REQUIRED WORK =>
Exactly as written, output each of the entries below.

** Opening ENTRIES SHOWN block **

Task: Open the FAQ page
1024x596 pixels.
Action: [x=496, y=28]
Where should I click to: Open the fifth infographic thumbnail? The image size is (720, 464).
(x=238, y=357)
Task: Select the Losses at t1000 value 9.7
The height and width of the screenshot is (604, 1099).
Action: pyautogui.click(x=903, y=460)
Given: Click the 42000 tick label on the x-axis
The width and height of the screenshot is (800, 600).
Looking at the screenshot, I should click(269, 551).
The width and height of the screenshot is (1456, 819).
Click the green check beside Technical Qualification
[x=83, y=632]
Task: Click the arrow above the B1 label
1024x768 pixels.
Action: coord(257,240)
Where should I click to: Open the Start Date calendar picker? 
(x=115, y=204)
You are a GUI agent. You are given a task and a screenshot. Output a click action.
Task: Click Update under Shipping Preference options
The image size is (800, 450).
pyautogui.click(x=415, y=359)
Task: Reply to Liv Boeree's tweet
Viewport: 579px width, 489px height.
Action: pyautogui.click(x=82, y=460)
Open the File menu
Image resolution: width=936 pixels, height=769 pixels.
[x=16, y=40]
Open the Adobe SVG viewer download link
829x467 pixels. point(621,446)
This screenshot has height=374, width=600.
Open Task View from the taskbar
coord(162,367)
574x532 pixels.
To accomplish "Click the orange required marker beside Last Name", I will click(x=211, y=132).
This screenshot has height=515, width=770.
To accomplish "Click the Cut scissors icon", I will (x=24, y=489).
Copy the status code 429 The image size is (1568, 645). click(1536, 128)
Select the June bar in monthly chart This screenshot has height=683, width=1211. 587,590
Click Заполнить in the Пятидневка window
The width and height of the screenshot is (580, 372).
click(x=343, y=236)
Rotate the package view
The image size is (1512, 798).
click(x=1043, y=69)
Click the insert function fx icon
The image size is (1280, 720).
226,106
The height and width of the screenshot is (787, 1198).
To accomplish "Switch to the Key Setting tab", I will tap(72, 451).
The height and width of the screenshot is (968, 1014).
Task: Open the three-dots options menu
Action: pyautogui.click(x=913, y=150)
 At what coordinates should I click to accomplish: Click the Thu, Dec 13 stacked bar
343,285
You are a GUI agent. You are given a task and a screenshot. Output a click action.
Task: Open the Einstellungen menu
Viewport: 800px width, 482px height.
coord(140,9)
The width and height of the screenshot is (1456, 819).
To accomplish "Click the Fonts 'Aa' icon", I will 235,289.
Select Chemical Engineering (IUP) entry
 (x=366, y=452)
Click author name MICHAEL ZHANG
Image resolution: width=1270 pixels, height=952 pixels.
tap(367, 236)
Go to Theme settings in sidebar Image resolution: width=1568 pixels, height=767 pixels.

** Closing ENTRIES SHOWN block **

ANSWER AREA =>
Task: Open the FAQ page
1024x596 pixels.
Action: [x=496, y=28]
Where should I click to: Open the fifth infographic thumbnail? The image size is (720, 464).
(x=238, y=357)
Task: Select the Losses at t1000 value 9.7
The height and width of the screenshot is (604, 1099).
Action: pyautogui.click(x=903, y=460)
Given: Click the 42000 tick label on the x-axis
The width and height of the screenshot is (800, 600).
Looking at the screenshot, I should click(269, 551).
The width and height of the screenshot is (1456, 819).
Click the green check beside Technical Qualification
[x=83, y=632]
Task: Click the arrow above the B1 label
1024x768 pixels.
Action: coord(257,240)
Where should I click to: Open the Start Date calendar picker? 
(x=115, y=204)
You are a GUI agent. You are given a task and a screenshot. Output a click action.
Task: Click Update under Shipping Preference options
The image size is (800, 450).
pyautogui.click(x=415, y=359)
Task: Reply to Liv Boeree's tweet
Viewport: 579px width, 489px height.
Action: pyautogui.click(x=82, y=460)
Open the File menu
Image resolution: width=936 pixels, height=769 pixels.
[x=16, y=40]
Open the Adobe SVG viewer download link
829x467 pixels. point(621,446)
This screenshot has height=374, width=600.
Open Task View from the taskbar
coord(162,367)
574x532 pixels.
To accomplish "Click the orange required marker beside Last Name", I will click(x=211, y=132).
This screenshot has height=515, width=770.
To accomplish "Click the Cut scissors icon", I will (x=24, y=489).
Copy the status code 429 The image size is (1568, 645). click(1536, 128)
Select the June bar in monthly chart This screenshot has height=683, width=1211. 587,590
Click Заполнить in the Пятидневка window
The width and height of the screenshot is (580, 372).
click(x=343, y=236)
Rotate the package view
The image size is (1512, 798).
click(x=1043, y=69)
Click the insert function fx icon
The image size is (1280, 720).
226,106
The height and width of the screenshot is (787, 1198).
To accomplish "Switch to the Key Setting tab", I will tap(72, 451).
The height and width of the screenshot is (968, 1014).
Task: Open the three-dots options menu
Action: pyautogui.click(x=913, y=150)
 At what coordinates should I click to accomplish: Click the Thu, Dec 13 stacked bar
343,285
You are a GUI agent. You are given a task and a screenshot. Output a click action.
Task: Open the Einstellungen menu
Viewport: 800px width, 482px height.
coord(140,9)
The width and height of the screenshot is (1456, 819).
To accomplish "Click the Fonts 'Aa' icon", I will 235,289.
Select Chemical Engineering (IUP) entry
 (x=366, y=452)
Click author name MICHAEL ZHANG
Image resolution: width=1270 pixels, height=952 pixels.
tap(367, 236)
Go to Theme settings in sidebar Image resolution: width=1568 pixels, height=767 pixels.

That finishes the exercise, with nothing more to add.